The gene encoding for the dopamine D2 receptor (the 2nd of the 5 dopamine receptor subtypes) is called DRD2, associated with increased alcohol consumption, through methods involving incentive salience. But why does this vary between individuals? We all possess the DRD2 gene but the nucleotides it is composed of vary. A single nucleotide polymorphism (SNP) is a genetic variation at a single position in the DNA sequence. If an SNP occurs within DRD2, its genetic sequence changes and the Dopamine receptor’s structure and function may be altered, affecting its behavior. A preliminary study investigating how specific SNPs are related to alcoholism was conducted by the National Drug Dependence Treatment Centre (NDDTC) in New Delhi and documented at the BMC Medical Genetics journal. The study involved 90 alcoholics and 60 unrelated, age-matched control subjects; DNA was collected from each participant and then genotyping techniques were used to extract the variation in the DRD2 gene in each individual. The identified SNPs were then compared between alcohol dependent and control subjects. They found a strong link between the –141Cins allele and alcohol dependance and a possible link between the TaqlA1 allele (a polymorphism located within the DRD2 gene) and AUD. The combination of both alleles present in an individual increased risk of developing AUD by 250%. Not only this, TaqlA1 is a variant of an SNP associated with lower dopamine reception- leading to weaker dopamine signaling in response to reward stimuli, increasing susceptibility to alcohol dependency as people may seek stronger stimuli to compensate.

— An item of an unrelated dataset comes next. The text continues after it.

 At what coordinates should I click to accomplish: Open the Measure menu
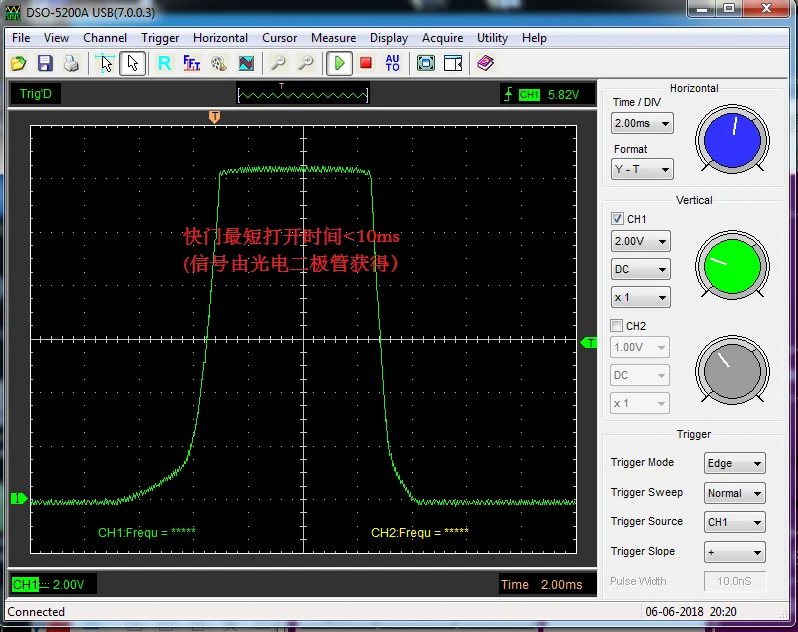point(333,38)
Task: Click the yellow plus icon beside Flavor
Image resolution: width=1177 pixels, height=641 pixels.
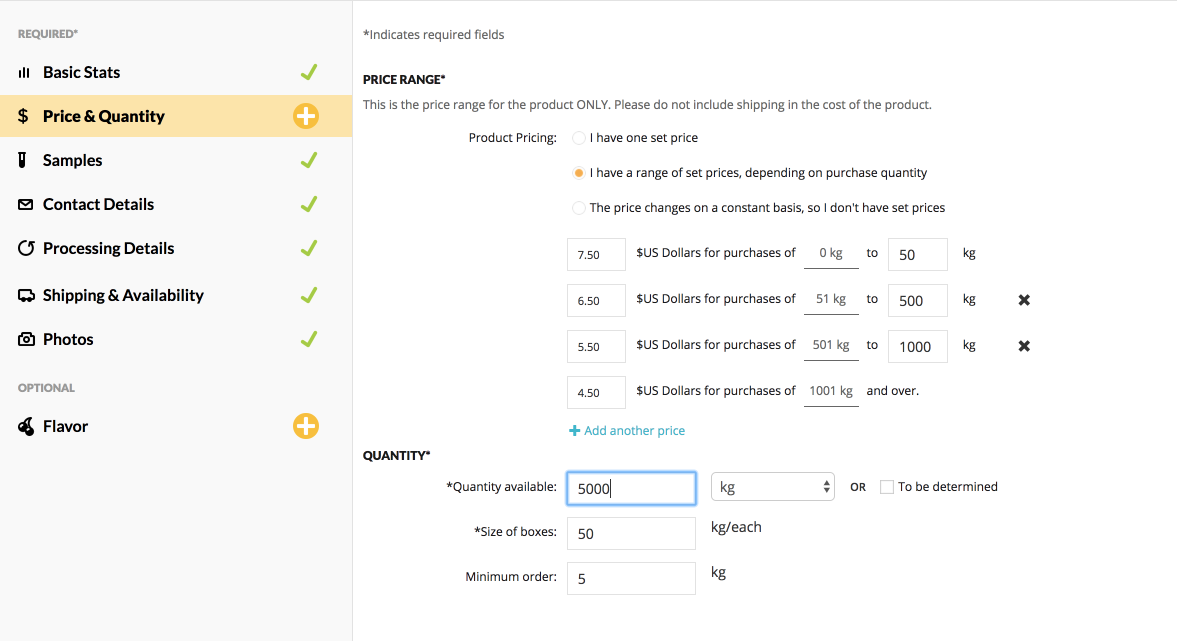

Can you undo that genetic cocktail you were born with?

In short, no you cannot. In terms of genetic inheritance, SNPs are passed down from parents to children, just like height or eye colour causing a genetic predisposition to AUD. Interestingly, some SNPs once provided an advantage like disease resistance and therefore persist in populations. But blaming evolution for your drinking habits? Darwin would like a word. These evolutionary differences mean genes related to AUD vary within cultures. The experiment conducted by the NDDTC only involved participants of Indian descent making their results unapplicable to all regions. In fact, other experiments documented that showed positive results for European or European American populations but generally negative findings for studies conducted with a Taiwanese population.

Conclusion

While Psychosocial factors undeniably influence alcohol consumption, the correlation between genetics and AUD cannot be ignored. Research into the DRD2 gene and relevant SNPs highlights how genetic variations can impact dopamine signaling and subsequently AUD. Understanding the neurological and genetic underpinnings is crucial for prevention and treatment of alcohol abuse. Though we cannot currently change the genetic “cocktail” we are born with, developing genetic engineering technology may make that possible in the near future, allowing for personalised interventions to mitigate the risks associated with genetic predispositions. But generally, an understanding of both the genetic and environmental factors will allow an individual to make informed decisions relating to alcohol consumption. So no, you cannot entirely blame your ancestors for your hangover, though they may have passed down the love for “just one more”.